Hell ya Foxy, I’ve come on here just to show me hanging my head
in shame, I hope this position doesn’t make my head look big
does it ?

FOXY
Well yes, it looks bigger than a pregnant beached blue whale.
( SMILES )

ROSIE ( angry )
Hey ! !

MONITOR PICTURE CHANGES TO ‘LYNDSAY LOHAN’ WITH A GLASS OF “COKE” IN HAND.


FOXY
Lyndsay Lohan celebrated finishing her second rehab last night
by staggering out of a hot Hollywood night club to tell the
waiting paparazzi her second rehab was the hardest few days
of her life but well worth it and a good lesson to all under aged
drinking girls to be way more careful when driving. She also took
the opportunity to announce she has just signed on with Paris
Hilton and Britney Spears to make a new Fox mini series
based on the lives of ‘The Three Stooges’. She said Britney has
already nabbed the role of Curly but her and Paris are still
fighting over the Moe role because nobody wants to play that
dork Larry.

LYNDSAY
Ya Foxy the Larry role sucks big time, and nobody sucks better
than that spoiled nappy head ho Paris, she’s going to go down
very well in jail I tell you, wink wink.

FOXY
Wow, I bet she’s going to be popular prisoner then.

LYNDSAY
Heck ya! she’ll be more popular that a solitary cheap crack
whore at a Duke Lacrosse Team New Years Eve party !

MOM ( voice only )
Britney dear, where did you stash the coke and whiskey darling,
Mama’s bored.

LYNDSAY ( angry )
Mum I’m on TV, don’t mention,, umm,,, soft drinks !

MOM
( v.o. )
I don’t care about SOFT drinks, I want the bloody hard stuff !

BRITNEY
Shut up Mom ! You are ruining my good girl image !

MOM
Good girl my ( BLEEP ) ass !

FOXY
Well, looks like insanity sure runs fast in that family.

MONITOR CHANGES TO A PICTURE OF ‘NICOLE RITCHIE’


FOXY
Nicole Ritchie last night sincerely apologized to all overweight
people for having them excluded from her parties.

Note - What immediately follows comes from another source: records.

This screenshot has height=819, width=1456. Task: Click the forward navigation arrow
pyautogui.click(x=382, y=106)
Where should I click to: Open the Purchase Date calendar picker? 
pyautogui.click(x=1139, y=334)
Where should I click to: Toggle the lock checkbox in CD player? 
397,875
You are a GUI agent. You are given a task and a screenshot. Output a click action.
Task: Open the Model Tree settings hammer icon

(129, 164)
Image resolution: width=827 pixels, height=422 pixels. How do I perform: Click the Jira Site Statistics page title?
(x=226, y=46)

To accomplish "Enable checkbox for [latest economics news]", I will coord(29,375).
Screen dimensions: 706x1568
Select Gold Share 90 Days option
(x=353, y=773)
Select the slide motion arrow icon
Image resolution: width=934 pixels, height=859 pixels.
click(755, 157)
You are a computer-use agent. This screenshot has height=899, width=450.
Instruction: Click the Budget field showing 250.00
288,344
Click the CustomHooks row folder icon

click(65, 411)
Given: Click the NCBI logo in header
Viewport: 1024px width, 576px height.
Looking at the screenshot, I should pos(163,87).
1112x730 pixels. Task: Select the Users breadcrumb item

She said she
simply couldn’t afford to invite them anymore as all she serves
is finger food and by the time the beautiful thin people got
hungry the fatties had eaten all the food and were begging for
more which was very disturbing to her and her wafer thin
sexy friends.

NICOLE
Yes Foxy I have nothing against fatties personally, some are very
jolly, it’s just that they eat like pigs and make funny noises and
then smell funny, they are so uncool it isn’t funny.

FOXY
You better be careful about talking about the overweight like that
Nicole, they can get pretty heavy if provoked.

NICOLE

Yes don’t worry Foxy, since I’m thin sexy and healthy I’m a very
fast runner, I can make it from the dinner table to toilet bowl in
4.69 seconds, all in one breath ! Beat that fatties !

FOXY
Wow that’s a very special talent.

NICOLE

Yes I know, I should be in the Olympics.

FOXY
Well that sure would increase the Special Olympic ratings.

NICOLE
Huh ?

FOXY
Sorry, sick gag.

MONITOR TURNS OFF WITH ‘NICOLE’ STILL LOOKING CONFUSED.

FOXY
And that’s today’s headlines and now it’s time for ‘Foxx n
Friends’.

SHOT TO ‘FOXX N FRIENDS’ SET WITH HOST ‘REDD FOXX’ AND SEATED ARE ‘ROSIE O’ DONNELL’ WITH BANDANA AND SWEAT SUIT, ‘LYNDSAY LOHEN’ WITH LOW CUT TOP AND GLASS OF “COKE” IN HAND, AND ‘NICOLE RITCHIE’.


REDD

Thanks Foxy, and today we got a bit of a sassy feminine line up
for ya all,

ROSIE
Excuse me I’m not feminine, I’m very masculine, just ask my
wife.

LYNDSAY
I’m really feminine, my boobies are huge. ( STICKS OUT CHEST
TO AUDIENCE WOLF WHISTLES AND DOG BARKS )

NICOLE
I’m very feminine, I only weight sixty nine pounds and can’t cook.

ROSIE
What good is a skinny bitch that can’t cook ?

NICOLE
You should try one Rosie, you might be able to lose a few,
HUNDRED pounds . ( HEAR AUDIENCE GROANS )

REDD
Yeouch Nicole, that’s a bit heavy.

ROSIE
Don’t worry Redd, I’m a man I can take it.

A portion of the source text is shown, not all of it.